Voltei, voltei pra casa, mas as coisas estao diferentes como nunca. Diferentes dentro de mim, pois o resto esta da mesma forma de antes. Pode parecer idiota e cliche, mas acho que me perdi e nao consigo me encontrar de novo. Nao consigo mais receber o abraco da minha mae como antes.
Lembro de quando a abracava e as coisas simplesmente paravam, o peito aquecia e eu nao conseguia pensar em nada, era uma descarga. Uma descarga que absorvia todas as preocupacoes e tristezas de forma eficaz. Hoje esse abraco continua me fazendo bem, mas acho que esqueco de descarregar tudo, na verdade quase nao descarrego.
Queria poder morrer por uns anos e depois voltar. Talvez eu voltasse um pouco melhor, um pouco igual antes. Odeio o que estou me tornando: impaciente, arrogante e pessimista. A pior parte e reconhecer meus defeitos e nao poder fazer nada, eles simplesmente brotam as vezes, nao controlo. Paciencia, quero ao menos isso de volta.

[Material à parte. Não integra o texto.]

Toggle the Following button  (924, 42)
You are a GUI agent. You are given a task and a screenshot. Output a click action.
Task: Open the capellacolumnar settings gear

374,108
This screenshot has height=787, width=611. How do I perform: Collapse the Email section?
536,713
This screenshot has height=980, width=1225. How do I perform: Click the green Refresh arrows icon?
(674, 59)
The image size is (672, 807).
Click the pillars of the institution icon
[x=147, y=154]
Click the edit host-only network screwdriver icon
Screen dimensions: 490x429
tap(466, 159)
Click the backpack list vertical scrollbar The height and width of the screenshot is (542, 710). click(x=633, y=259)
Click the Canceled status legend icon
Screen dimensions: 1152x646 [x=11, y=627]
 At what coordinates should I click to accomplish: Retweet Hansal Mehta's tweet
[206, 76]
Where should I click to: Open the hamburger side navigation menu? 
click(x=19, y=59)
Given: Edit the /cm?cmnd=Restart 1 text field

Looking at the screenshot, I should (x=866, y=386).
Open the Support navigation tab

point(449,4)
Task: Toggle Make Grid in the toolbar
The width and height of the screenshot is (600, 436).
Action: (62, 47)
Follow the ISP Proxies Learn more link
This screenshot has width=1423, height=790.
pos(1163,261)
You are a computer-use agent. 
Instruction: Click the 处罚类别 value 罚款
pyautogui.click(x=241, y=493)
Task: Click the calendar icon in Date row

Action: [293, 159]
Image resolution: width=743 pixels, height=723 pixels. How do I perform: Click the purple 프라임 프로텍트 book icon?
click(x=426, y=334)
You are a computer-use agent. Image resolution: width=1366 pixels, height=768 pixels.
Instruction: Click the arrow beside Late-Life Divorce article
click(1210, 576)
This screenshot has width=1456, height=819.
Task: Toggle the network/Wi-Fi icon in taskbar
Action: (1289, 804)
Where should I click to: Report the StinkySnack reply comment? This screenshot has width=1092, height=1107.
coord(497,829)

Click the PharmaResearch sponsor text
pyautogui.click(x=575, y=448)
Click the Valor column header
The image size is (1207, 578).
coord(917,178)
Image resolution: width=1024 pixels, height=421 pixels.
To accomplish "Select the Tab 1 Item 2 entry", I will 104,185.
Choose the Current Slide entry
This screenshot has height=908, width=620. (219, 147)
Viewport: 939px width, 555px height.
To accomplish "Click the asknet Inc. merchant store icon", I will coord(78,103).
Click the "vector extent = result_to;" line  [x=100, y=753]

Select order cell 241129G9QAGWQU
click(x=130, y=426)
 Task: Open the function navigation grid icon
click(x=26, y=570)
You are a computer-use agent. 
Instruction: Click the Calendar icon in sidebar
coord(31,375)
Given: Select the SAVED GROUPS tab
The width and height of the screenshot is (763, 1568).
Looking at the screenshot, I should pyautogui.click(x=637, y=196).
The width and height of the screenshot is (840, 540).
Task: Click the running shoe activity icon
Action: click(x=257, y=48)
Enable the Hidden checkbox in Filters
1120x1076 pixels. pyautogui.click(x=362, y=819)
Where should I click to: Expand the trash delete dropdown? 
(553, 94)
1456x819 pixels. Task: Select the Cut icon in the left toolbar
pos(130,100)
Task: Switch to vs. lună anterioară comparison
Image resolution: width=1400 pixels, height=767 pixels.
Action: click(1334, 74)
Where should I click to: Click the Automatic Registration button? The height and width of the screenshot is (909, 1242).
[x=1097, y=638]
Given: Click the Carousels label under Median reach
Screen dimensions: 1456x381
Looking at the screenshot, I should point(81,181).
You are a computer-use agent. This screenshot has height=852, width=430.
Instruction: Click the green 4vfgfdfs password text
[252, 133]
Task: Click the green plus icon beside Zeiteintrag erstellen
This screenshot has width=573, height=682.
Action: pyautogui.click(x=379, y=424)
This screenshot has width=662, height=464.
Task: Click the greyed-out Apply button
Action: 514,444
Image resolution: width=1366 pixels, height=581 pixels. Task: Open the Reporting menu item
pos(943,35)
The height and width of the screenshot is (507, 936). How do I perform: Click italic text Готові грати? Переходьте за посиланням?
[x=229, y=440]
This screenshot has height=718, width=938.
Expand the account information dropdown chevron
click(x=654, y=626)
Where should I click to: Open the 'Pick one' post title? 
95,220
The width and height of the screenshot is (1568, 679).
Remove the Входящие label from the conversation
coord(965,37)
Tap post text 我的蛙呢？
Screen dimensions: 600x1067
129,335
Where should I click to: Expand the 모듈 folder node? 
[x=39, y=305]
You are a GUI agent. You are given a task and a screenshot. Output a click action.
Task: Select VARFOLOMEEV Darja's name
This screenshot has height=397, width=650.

Tenho uma bigorna no peito. Fico tentando ter as pessoas que nao estao proximas de mim, nao entendo porque insisto. Vou deixar que elas se despecam de uma vez, deixar que elas se tornem meras fotografias de bons tempos. Nao estou mais cansado, nao estou magoado, nao estou triste, e nao, eu nao enjoei. Nao quero mais que o amor seja pra sempre, o pra sempre dura demais. Devo guardar minhas cartas, ate as que eu nunca recebi.
Eu sei do que preciso. Preciso de um violao, de um bom beijo e preciso gargalhar com meus amigos. Preciso ter meu mundo de volta, voltar a viver nele, esse fora da minha cabeca e uma grande merda. Nao sei se conseguirei ser um cara melhor apos conseguir tudo isso, mas pensar em cada desejo me faz querer sorrir, isso ja basta.
Eu me decepcionei. Olhos amarelos-esverdeados com rajadas cor de mel, caidos, cansados, inexpressivos, tristes olhos de Paul McCartney. Meus olhos, minhas janelas quebradas.